Champlieu: Les Thermes

          Dans l’Oise, trois grands sites monumentaux antiques sont ouverts, Vendeuil-Caply, près de Breteuil, sur la Communauté de Communes des vallées de la Brèche et de la Noye (CCVBN), Champlieu, commune d’Orrouy, sur la Communauté de Communes du Pays de Valois (CCPV), tous les deux autrefois propriété de l’État, enfin les arènes de Senlis, propriété de la Société historique et Archéologique de Senlis. Ils sont aujourd’hui maintenus dans un état correct de simple visite de curiosité et de promenade. Par ailleurs, trois villes, anciennes cités romaines, ont une enceinte datée de la période des invasions, dont les vestiges sont plus ou moins bien conservés, mis en valeur et accessibles au public, d’autant qu’ils sont souvent intégrés à des constructions médiévales (palais épiscopaux, églises cathédrales…). D’autres sites de bien moindre dimension, sont aussi visibles, certains ont été aménagés à la suite de fouilles récentes, comme le temple de la forêt d’Halatte à Ognon ou la villa Bufosse à Verneuil-en-Halatte, d’autres ont été laissés dans l’état de leur découverte au XIXe siècle, comme les vicus de la Ville des Gaules, près de Pierrefonds, ou de la Carrière du Roi, près de Saint-Jean-aux-Bois, commune de Morienval, en forêt domaniale de Compiègne.


Champlieu: Élément de fouille. Cour 1.

            Les collections issues des fouilles des XIXe et XXe siècle pour ces sites antiques sont, hors celles du Musée des antiquités nationales à Saint-Germain-en-Laye, soit à Compiègne, au Musée Antoine Vivenel, pour Champlieu, soit à Breteuil, pour Vendeuil-Caply (un musée dit « de la région de Breteuil est en cours de construction près du site à Vendeuil), soit au Musée d’art et d’archéologie de Senlis, pour les arènes et le temple de la forêt d’Halatte.
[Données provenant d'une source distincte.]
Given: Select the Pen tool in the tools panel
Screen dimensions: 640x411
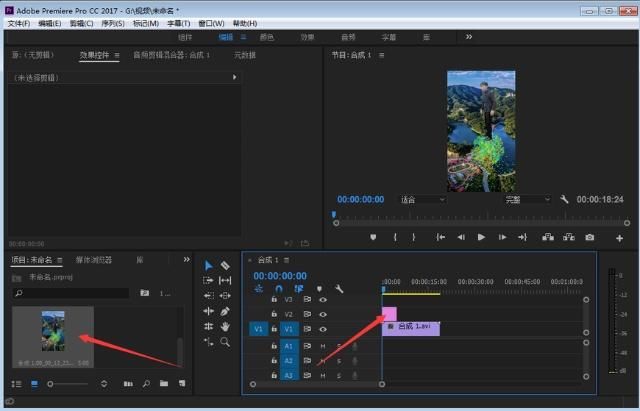Looking at the screenshot, I should point(225,311).
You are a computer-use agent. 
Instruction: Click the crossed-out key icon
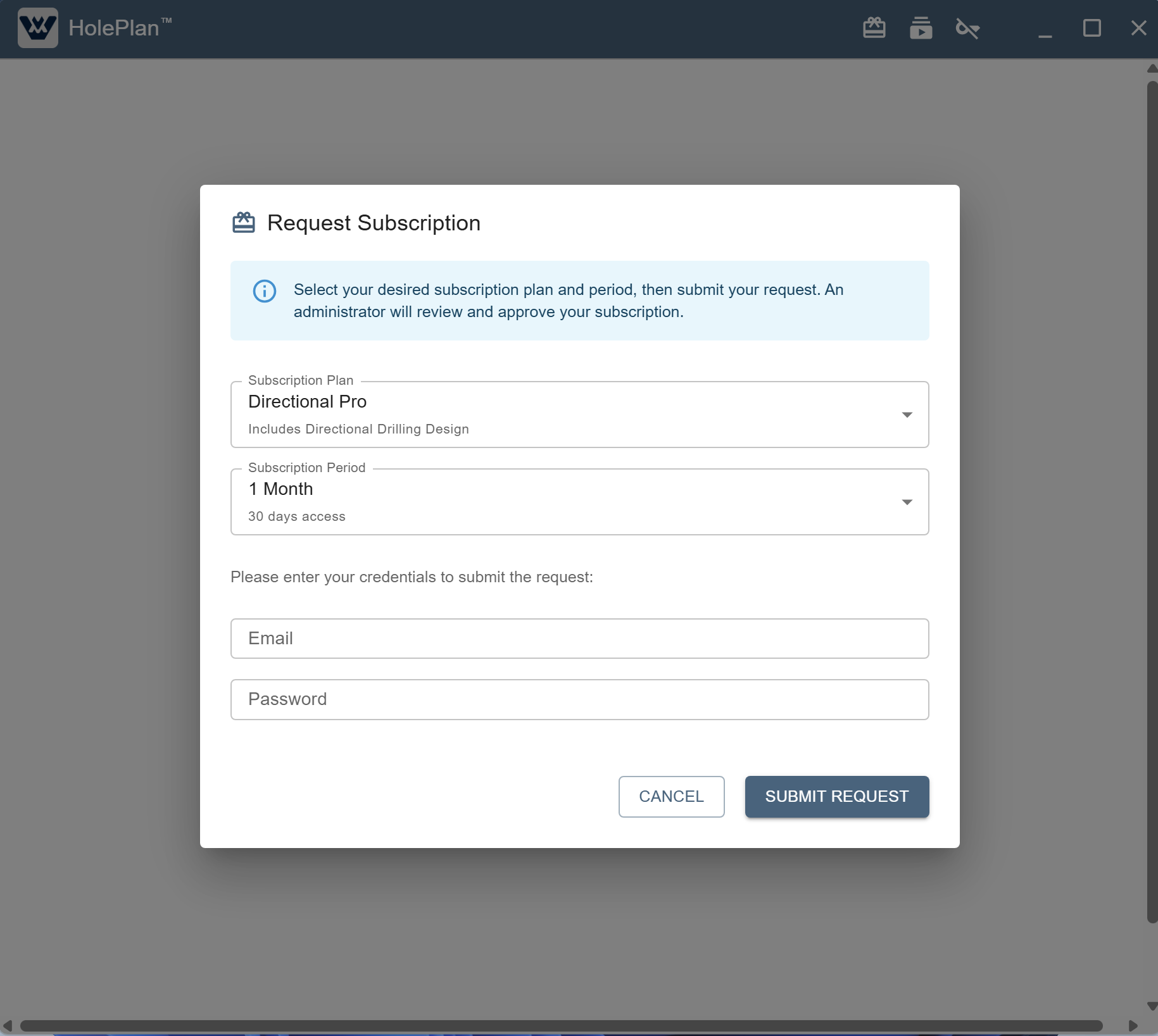[967, 28]
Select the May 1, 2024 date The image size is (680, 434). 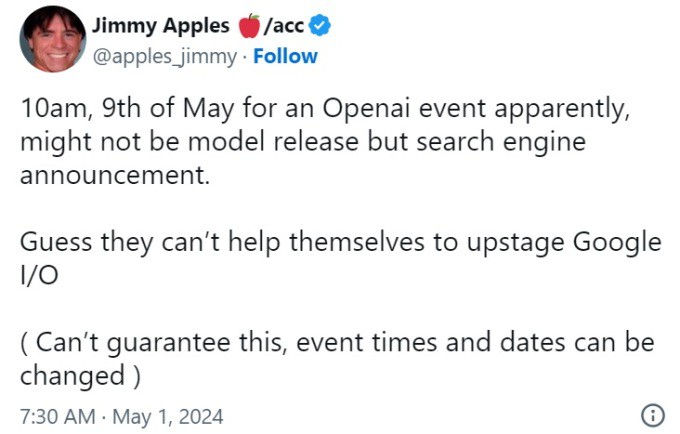coord(168,417)
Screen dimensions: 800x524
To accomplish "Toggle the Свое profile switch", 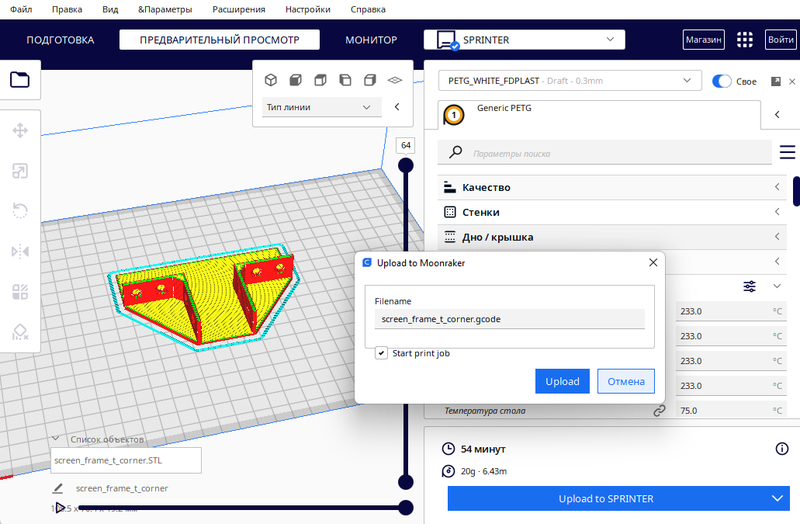I will point(721,81).
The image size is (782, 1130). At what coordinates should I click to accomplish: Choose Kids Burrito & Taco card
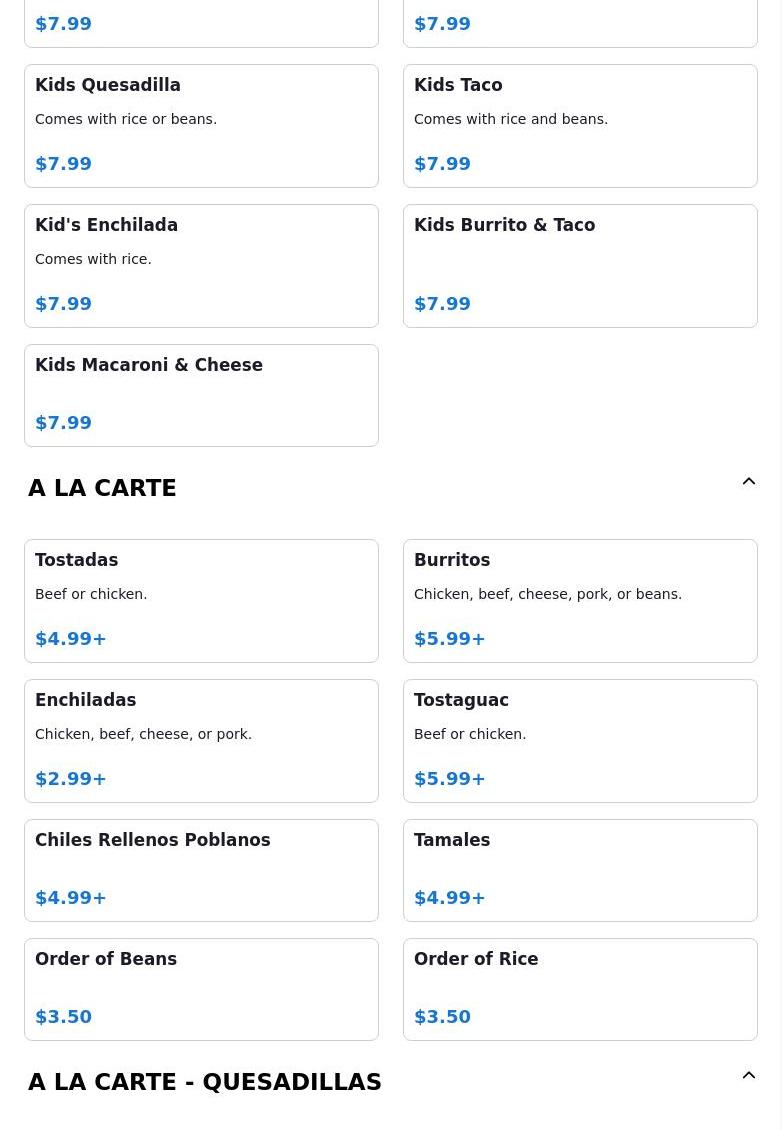click(580, 266)
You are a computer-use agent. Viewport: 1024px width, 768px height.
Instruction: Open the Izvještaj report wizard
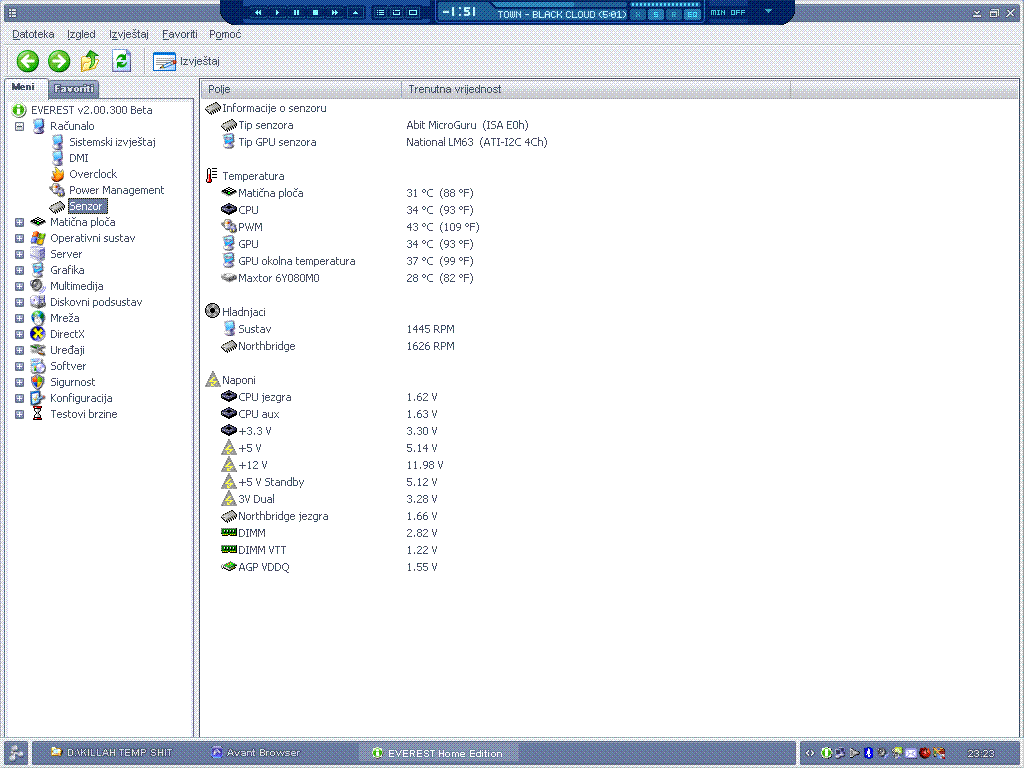click(x=187, y=62)
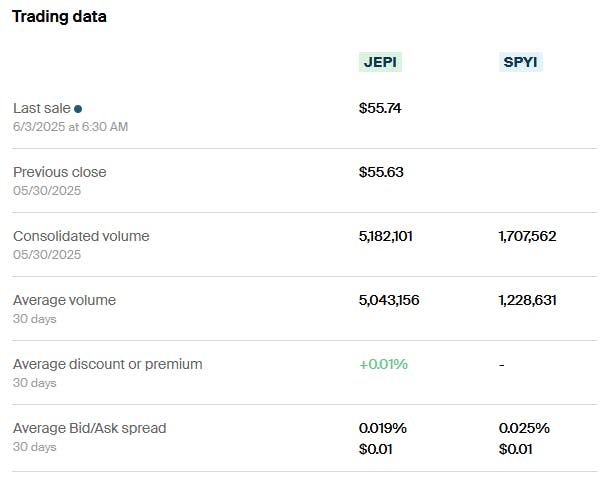Click SPYI bid/ask spread 0.025%
This screenshot has width=606, height=483.
524,428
Dans les musées correspondants sont retrouvés aussi quelques éléments architectoniques de grands édifices publics réutilisés dans les fondations des enceintes antiques tardives et découverts lors des aménagements urbains.
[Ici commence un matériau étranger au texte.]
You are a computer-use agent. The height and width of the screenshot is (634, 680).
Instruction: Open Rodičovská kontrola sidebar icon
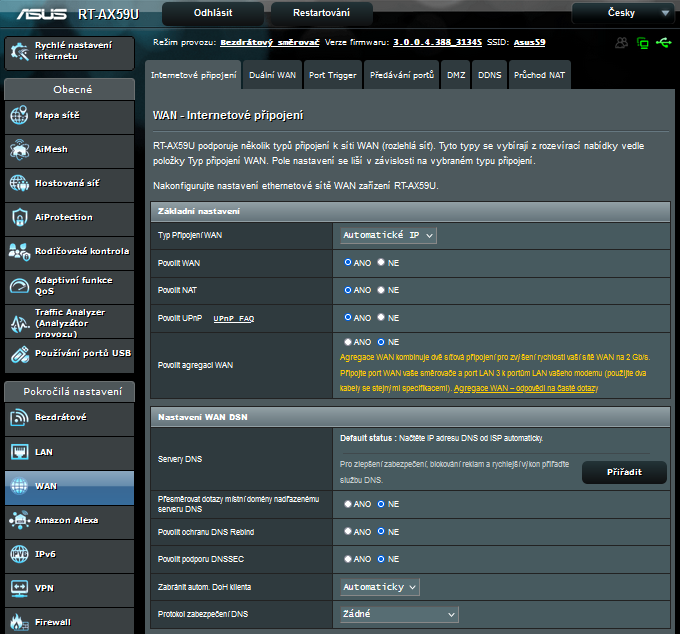point(19,251)
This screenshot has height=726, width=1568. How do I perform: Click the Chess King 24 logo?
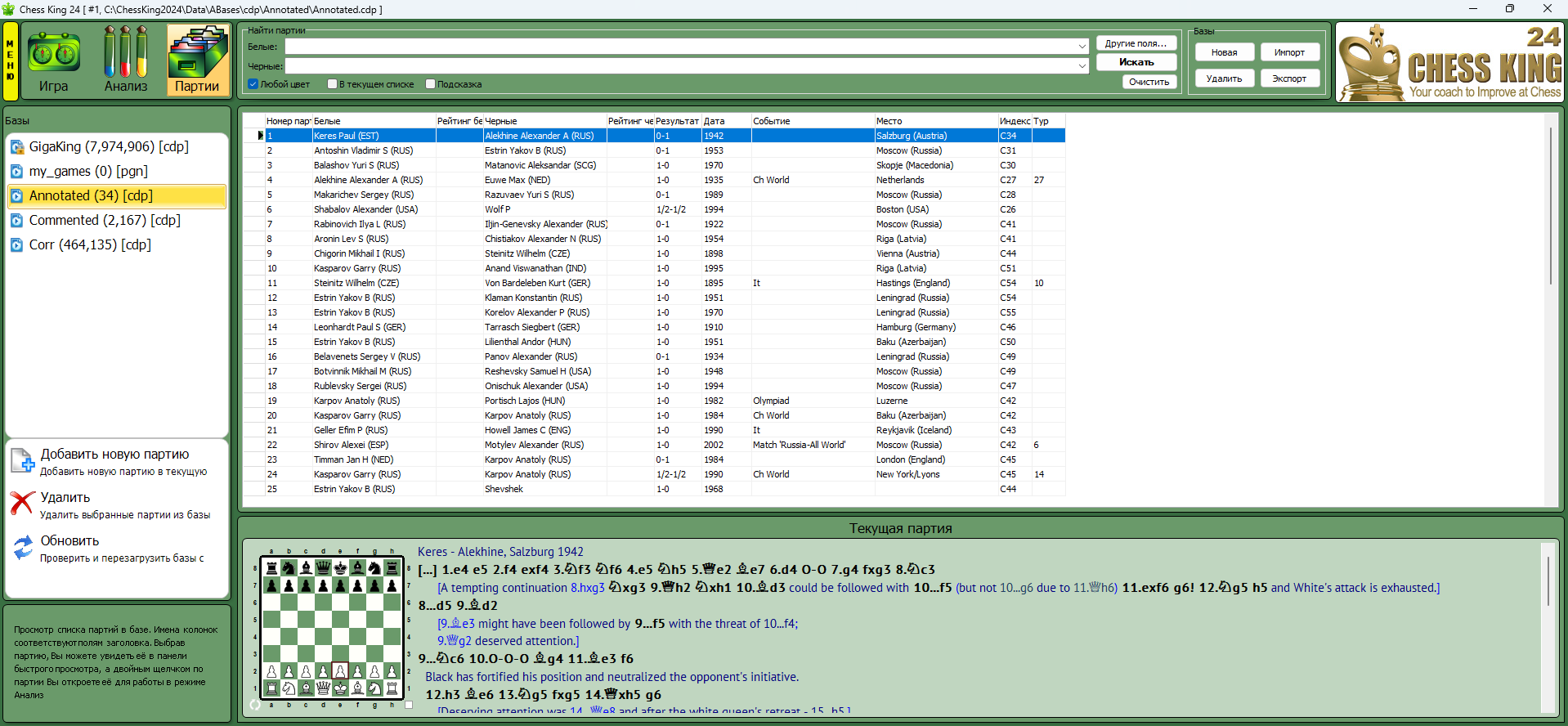click(x=1449, y=62)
            La villa Bufosse de Verneuil-en-Halatte, présentée in situ, a son mobilier au musée local de la Mémoire des Murs ou Musée Serge Ramond. Pour Champlieu et Vendeuil, les collections de mobilier sont devenues propriété du Département de l’Oise en 2007 à la suite du transfert de ces sites, mais elles restent déposées dans les musées municipaux locaux où elles ont toujours été, aux musées de Compiègne et de la région de Breteuil, et n’ont pas été reprises par le musée départemental à Beauvais.
            Les sites enfouis, par ailleurs nombreux, sont identifiés soit par leur aspect morphologique, soit par le mobilier récolté en prospection, soit pas la fouille. Les plus célèbres sont : Verberie, Jonquières, Choisy-au-Bac, Breuil-le-Sec, Gournay-sur-Aronde, Champlieu, Estrées-Saint-Denis et Compiègne, présentés au musée Antoine Vivenel à Compiègne ; Catenoy, Ognon, Montataire, Chambly et Senlis au Musée d’art et d’archéologie de Senlis ; Saint-Maur, Tartigny, Boury-en-Vexin, Beauvais le Canada, Saint-Martin-Longueau, Bulles, au musée départemental à Beauvais, etc. Il s’agit pour l’essentiel de recherches antérieures à celles de l’archéologie préventive réalisée par l’Institut national de recherches archéologiques préventives (INRAP). Le mobilier de ces dernières fouilles de l’INRAP, très important, est en attente d’intégration à des structures muséales. Les nombreuses découvertes renouvelleront complètement ces prochaines années les collections. Bien que peu spectaculaires, les sites enfouis ont parfois des situations remarquables dans le paysage avec des aménagements stratégiques, comme pour les camps à barre et les oppida, et il est important de les faire connaître, les protéger, les mettre en valeur. Comme beaucoup ont partie liée à des caractères paysagers naturels aux multiples autres attraits, écologiques, touristiques, etc.,

leur signalement par des panneaux et plaquettes informatifs, avec la création de chemins de découvertes ou de mémoire, sont d’autant plus intéressants. Les voies antiques et les sites fortifiés en font bien sûr aussi partie et méritent d’être signalées.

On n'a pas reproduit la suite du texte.